Spain is correct that the SPD cannot add a mandatory administrative appeal process to the Plan where the Plan is silent and then argue that Spain failed to exhaust those administrative remedies. The cases Spain cites demonstrate that the SPD can only add terms to the Plan if they are beneficial to Spain or if Spain detrimentally relied on them. While those cases address the attempt to convey discretion to a plan administrator in an SPD where it is not conveyed in a plan, the same principles hold true in the context of providing an administrative appeal process. The Plan is the original insurance agreement, and the SPD is supposed to describe the Plan, not supplement it or amend it with new and additional substantive terms. Unless the employee detrimentally relied on the new SPD terms or the terms are more favorable to the employee, they cannot be added to the Plan for the benefit of the Plan.

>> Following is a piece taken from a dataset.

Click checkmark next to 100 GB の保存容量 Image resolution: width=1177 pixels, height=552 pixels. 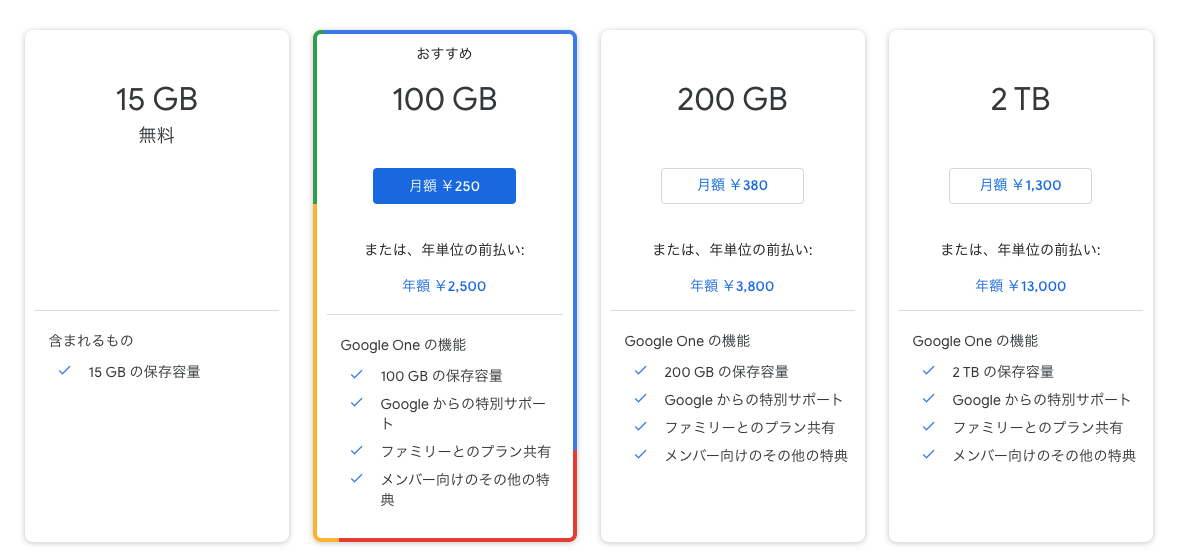[357, 375]
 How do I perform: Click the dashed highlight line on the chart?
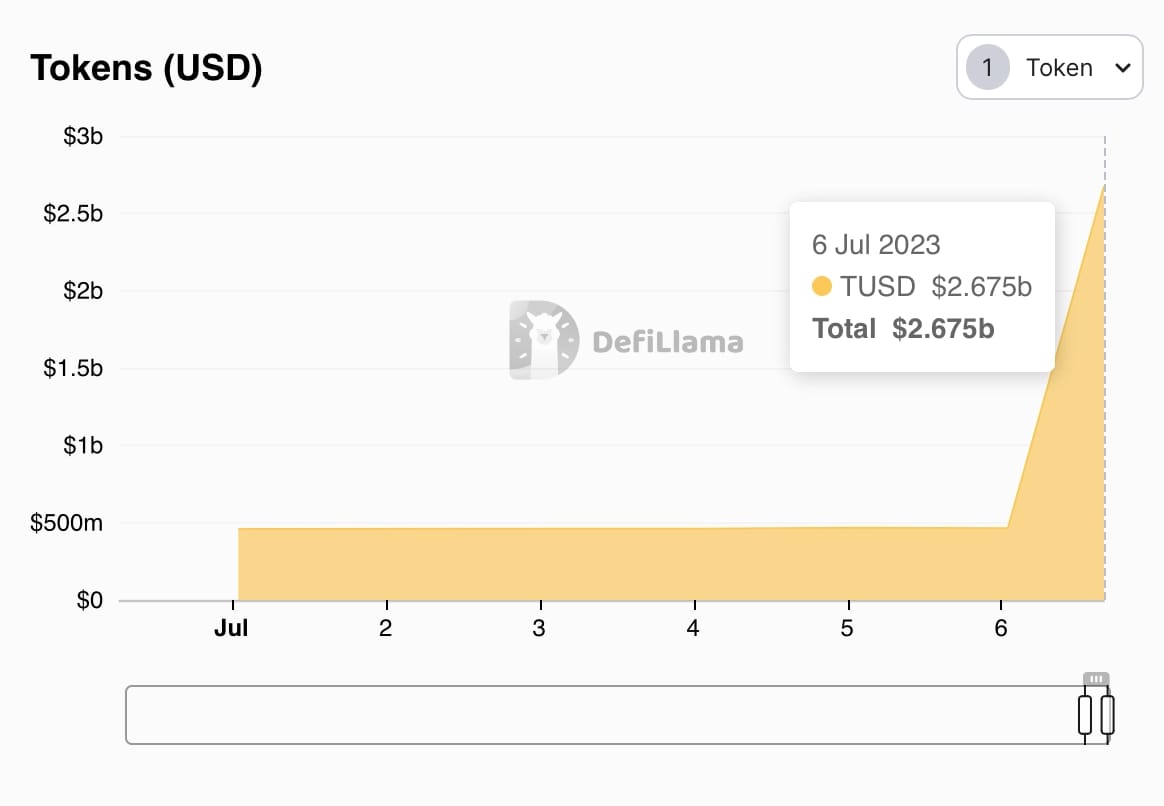pos(1103,400)
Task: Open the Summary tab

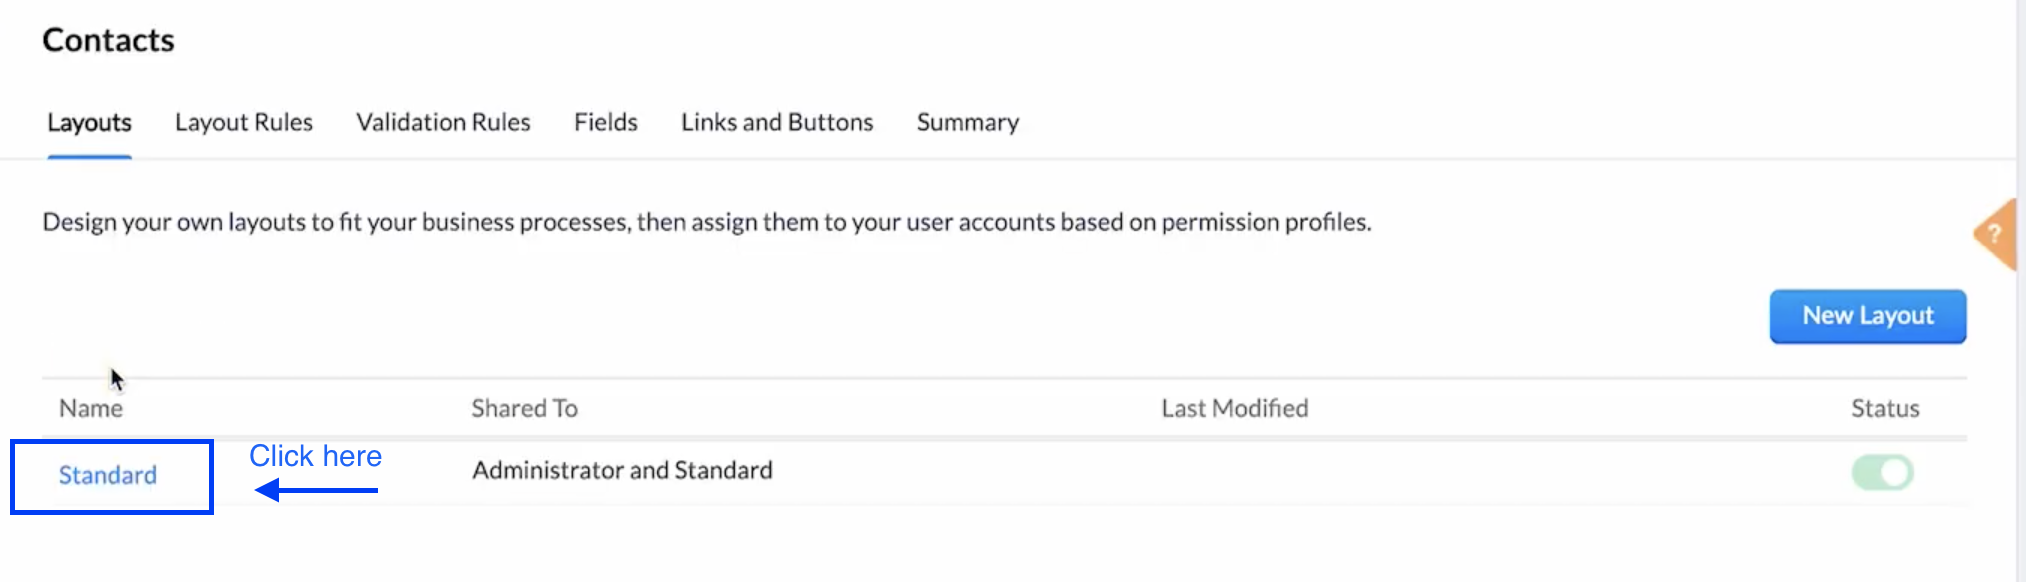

For example, had Spain used the administrative appeal process and delayed filing her suit until the process was exhausted, she could rely on the SPD's creation of the appeal process if Prudential argued the appeal process was not part of the Plan and attempted to invoke a statute of limitations defense.

That is not the case here. In the case at bar, contrary to Prudential's assertions, the Plan does not afford a reasonable opportunity to appeal an adverse decision. See 29 U.S.C. § 1133(2). In fact, the Plan says nothing about how to appeal an adverse decision. Only the SPD discusses the appeal process, and to the extent it implies the appeal process is mandated by the Plan itself, it is incorrect or misleading. The Plan simply contains no administrative appeal process, and the SPD cannot add one where Spain did not detrimentally rely on it and where she would be harmed by it.

For this reason, amendment of the complaint to allege a claim for benefits under § 502(a)(1)(B) of ERISA, 29 U.S.C. 1132(a)(1)(B), would not be futile, and Prudential is not entitled to summary judgment on such an ERISA claim.

III. Conclusion

For the foregoing reasons, the Court:

* GRANTS in part and DENIES in part Prudential's motion for judgment on the pleadings and for summary judgment (Doc. 9). The motion is GRANTED to the extent it seeks to dismiss Spain's state law claims (Counts I and II) and DENIED in all other respects;

* DISMISSES Spain's claim for breach of contract (Count I) and insurance bad faith (Count II); and

* ORDERS that Spain shall have up to and including March 19, 2010, to file an amended complaint that asserts a claim for benefits under § 502(a)(1)(B) of ERISA, 29 U.S.C. 1132(a)(1)(B).